For this example we will be using Tulip Protocol, one of the earliest yield aggregators on Solana.
Step 1 — Find your yield aggregator
- Access https://tulip.garden/vaults/
- Upon landing, connect your Solana wallet
- Look through the available farms and find one that you would like to farm.
Step 2 — Provide liquidity and stake
- Click the link next to the farm and it will take you to the respective yield farm for you to add liquidity to acquire your LP tokens.
- Once you have successfully done that, you can deposit your tokens in the vault
- Approve the transaction and you are done! The yield aggregator will automatically compound your yield into LP tokens and increase the yield* gained over time.
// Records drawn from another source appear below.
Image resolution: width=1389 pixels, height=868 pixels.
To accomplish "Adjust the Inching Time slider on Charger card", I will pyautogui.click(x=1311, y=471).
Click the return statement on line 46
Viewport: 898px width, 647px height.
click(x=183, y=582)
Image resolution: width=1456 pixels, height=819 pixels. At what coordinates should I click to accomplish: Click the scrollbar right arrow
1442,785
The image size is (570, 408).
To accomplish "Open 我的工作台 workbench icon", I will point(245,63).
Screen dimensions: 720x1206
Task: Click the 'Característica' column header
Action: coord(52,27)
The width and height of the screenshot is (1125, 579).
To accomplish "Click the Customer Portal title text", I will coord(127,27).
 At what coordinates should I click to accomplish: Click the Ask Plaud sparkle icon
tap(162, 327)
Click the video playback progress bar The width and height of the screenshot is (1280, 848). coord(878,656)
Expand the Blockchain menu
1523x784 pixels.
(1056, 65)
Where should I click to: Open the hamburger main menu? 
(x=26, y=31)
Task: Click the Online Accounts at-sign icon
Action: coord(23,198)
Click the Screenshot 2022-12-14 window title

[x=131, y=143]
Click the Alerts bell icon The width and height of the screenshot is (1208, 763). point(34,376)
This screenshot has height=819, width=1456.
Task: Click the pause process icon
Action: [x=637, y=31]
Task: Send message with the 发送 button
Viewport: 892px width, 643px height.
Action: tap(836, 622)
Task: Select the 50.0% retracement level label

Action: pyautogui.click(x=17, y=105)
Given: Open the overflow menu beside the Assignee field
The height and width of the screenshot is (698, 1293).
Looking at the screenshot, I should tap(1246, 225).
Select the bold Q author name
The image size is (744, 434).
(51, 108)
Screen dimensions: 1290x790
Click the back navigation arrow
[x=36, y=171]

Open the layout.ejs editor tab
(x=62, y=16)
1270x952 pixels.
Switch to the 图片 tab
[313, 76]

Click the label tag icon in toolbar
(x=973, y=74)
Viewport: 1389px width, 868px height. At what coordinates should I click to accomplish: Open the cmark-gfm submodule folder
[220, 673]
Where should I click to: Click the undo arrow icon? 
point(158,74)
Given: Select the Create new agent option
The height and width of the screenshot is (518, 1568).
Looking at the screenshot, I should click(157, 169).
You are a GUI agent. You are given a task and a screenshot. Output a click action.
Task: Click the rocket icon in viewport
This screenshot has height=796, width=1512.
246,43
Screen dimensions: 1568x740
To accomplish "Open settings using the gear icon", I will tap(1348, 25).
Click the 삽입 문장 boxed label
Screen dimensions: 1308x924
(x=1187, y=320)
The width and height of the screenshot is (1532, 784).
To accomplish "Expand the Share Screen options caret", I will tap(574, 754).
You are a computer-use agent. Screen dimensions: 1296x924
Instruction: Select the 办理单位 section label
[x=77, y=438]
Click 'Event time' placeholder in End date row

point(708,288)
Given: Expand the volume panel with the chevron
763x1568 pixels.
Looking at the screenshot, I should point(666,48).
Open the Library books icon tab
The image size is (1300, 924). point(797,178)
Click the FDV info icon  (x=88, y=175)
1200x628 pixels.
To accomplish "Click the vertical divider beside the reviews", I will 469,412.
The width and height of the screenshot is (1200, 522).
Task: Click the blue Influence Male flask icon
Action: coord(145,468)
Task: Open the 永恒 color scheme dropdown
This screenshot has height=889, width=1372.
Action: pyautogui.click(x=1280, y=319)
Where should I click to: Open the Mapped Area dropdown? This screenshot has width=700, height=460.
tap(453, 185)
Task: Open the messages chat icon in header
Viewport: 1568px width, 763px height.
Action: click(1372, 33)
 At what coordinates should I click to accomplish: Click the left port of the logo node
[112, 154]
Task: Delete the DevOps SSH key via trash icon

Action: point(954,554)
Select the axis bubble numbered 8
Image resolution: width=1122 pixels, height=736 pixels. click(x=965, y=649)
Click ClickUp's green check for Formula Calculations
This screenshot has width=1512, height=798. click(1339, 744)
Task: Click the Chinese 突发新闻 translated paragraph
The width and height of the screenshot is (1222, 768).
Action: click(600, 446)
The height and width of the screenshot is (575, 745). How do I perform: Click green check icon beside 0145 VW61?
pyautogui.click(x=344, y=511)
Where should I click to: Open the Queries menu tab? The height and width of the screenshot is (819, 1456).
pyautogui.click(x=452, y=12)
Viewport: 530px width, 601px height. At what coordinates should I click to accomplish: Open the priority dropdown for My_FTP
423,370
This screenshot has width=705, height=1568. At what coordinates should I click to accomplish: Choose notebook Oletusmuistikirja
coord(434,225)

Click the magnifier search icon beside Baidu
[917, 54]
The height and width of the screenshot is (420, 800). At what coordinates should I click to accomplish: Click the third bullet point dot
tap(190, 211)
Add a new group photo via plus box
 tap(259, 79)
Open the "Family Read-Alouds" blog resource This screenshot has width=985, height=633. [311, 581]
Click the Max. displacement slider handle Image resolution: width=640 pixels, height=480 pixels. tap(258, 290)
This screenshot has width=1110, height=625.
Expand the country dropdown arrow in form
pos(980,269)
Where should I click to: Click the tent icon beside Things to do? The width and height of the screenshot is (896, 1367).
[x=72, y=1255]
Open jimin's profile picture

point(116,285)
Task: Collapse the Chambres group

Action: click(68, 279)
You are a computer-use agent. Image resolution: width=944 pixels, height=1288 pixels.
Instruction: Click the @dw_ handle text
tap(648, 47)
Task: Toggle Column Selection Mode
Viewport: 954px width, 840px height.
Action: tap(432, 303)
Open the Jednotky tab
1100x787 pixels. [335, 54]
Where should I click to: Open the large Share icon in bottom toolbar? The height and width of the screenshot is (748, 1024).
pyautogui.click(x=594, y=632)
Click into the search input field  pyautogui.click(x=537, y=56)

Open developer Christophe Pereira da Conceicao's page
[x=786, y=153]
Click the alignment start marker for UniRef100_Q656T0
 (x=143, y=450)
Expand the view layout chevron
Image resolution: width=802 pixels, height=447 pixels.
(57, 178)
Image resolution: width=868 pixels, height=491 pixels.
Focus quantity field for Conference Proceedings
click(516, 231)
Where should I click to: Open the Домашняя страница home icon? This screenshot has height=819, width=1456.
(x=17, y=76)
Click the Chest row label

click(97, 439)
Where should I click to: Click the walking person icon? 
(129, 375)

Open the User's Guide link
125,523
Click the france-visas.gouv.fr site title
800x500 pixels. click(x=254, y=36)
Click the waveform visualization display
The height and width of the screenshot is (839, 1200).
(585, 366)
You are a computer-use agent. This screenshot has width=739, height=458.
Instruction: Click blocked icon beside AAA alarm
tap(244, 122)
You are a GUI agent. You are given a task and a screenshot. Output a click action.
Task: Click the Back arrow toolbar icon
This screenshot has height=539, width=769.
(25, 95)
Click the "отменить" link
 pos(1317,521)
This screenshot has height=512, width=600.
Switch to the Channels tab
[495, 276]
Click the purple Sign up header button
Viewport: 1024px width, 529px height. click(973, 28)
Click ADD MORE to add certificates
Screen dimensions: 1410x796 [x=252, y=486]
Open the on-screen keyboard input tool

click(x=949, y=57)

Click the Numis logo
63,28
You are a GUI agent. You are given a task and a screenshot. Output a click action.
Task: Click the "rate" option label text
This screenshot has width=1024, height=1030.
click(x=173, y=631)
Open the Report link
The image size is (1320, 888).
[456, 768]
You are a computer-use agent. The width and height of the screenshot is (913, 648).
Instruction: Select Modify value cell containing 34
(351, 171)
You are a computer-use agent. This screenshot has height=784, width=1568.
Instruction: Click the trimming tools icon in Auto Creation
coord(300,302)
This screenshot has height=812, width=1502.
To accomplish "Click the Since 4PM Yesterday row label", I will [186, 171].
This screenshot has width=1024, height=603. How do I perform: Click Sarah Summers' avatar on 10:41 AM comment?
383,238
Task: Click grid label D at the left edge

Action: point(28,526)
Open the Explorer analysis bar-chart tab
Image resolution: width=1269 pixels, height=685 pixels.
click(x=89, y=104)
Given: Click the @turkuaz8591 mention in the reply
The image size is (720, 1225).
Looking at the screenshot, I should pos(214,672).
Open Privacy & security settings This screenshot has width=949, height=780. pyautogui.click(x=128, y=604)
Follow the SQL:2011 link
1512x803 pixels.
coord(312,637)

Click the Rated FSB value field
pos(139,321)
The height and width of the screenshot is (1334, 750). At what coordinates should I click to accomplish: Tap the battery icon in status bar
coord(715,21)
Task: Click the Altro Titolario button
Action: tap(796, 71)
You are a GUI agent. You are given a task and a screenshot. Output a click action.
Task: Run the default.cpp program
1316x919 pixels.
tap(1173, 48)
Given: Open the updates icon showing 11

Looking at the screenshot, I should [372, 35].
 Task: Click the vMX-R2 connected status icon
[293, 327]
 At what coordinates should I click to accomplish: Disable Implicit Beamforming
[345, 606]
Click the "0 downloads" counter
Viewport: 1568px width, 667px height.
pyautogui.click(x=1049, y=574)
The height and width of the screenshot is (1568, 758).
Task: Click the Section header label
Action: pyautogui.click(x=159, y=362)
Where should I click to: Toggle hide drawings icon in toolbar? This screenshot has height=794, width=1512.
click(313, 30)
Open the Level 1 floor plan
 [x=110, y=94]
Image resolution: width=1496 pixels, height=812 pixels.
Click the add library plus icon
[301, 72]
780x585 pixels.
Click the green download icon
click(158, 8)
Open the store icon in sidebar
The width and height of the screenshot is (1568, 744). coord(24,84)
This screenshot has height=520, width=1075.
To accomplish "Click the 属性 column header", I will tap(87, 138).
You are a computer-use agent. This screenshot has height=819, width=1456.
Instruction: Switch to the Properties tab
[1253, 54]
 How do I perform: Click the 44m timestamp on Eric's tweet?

*watch out for the performance fees, different yield aggregators charge different fees and this will affect overall yield.
Reference Protocols
Yield Farms:
- Orca — Orca is the easiest way to exchange cryptocurrency on the Solana blockchain. Here, you can exchange tokens with minimal transaction fees and lower latency than any DEX on Ethereum, all while knowing that you’re getting a fair price.
- Mercurial — Mercurial is building new liquidity systems to maximize the utility and yield of stable assets on Solana. As the DeFi ecosystem on Solana grows, there will be many different variants of collateralized, wrapped, and synthetic assets in the space. Our most immediate objective is to provide the best liquidity for all the major stable and pegged assets on Solana, which we started with our Mainnet beta.
- Raydium — Raydium is an automated market maker (AMM) platform built on Solana where users can swap, trade and provide liquidity to earn yield on digital assets. However, unlike other AMM platforms, Raydium’s AMM provides on-chain liquidity to Serum’s central limit order book, meaning that Raydium’s users and liquidity pools have access to the order flow and liquidity of the entire Serum ecosystem, and vice versa.
- Saber — Saber is the leading cross-chain stablecoin exchange on Solana, providing the liquidity foundation for stablecoins, or a cryptocurrency whose value is pegged to another asset. As Solana’s core cross-chain liquidity network, Saber facilitates the transfer of assets between Solana and other blockchains. Market makers deposit crypto into a Saber liquidity pool to earn passive yield from transaction fees, token-based incentives, and eventually automated DeFi strategies.
Yield Aggregators:
- Francium — Francium is a Decentralized Automatic Investment Platform built on Solana.
- Tulip Protocol — Tulip Protocol is the first yield aggregation platform built on Solana with auto-compounding vault strategies.
- Sunny.ag — Sunny is a composable DeFi yield aggregator.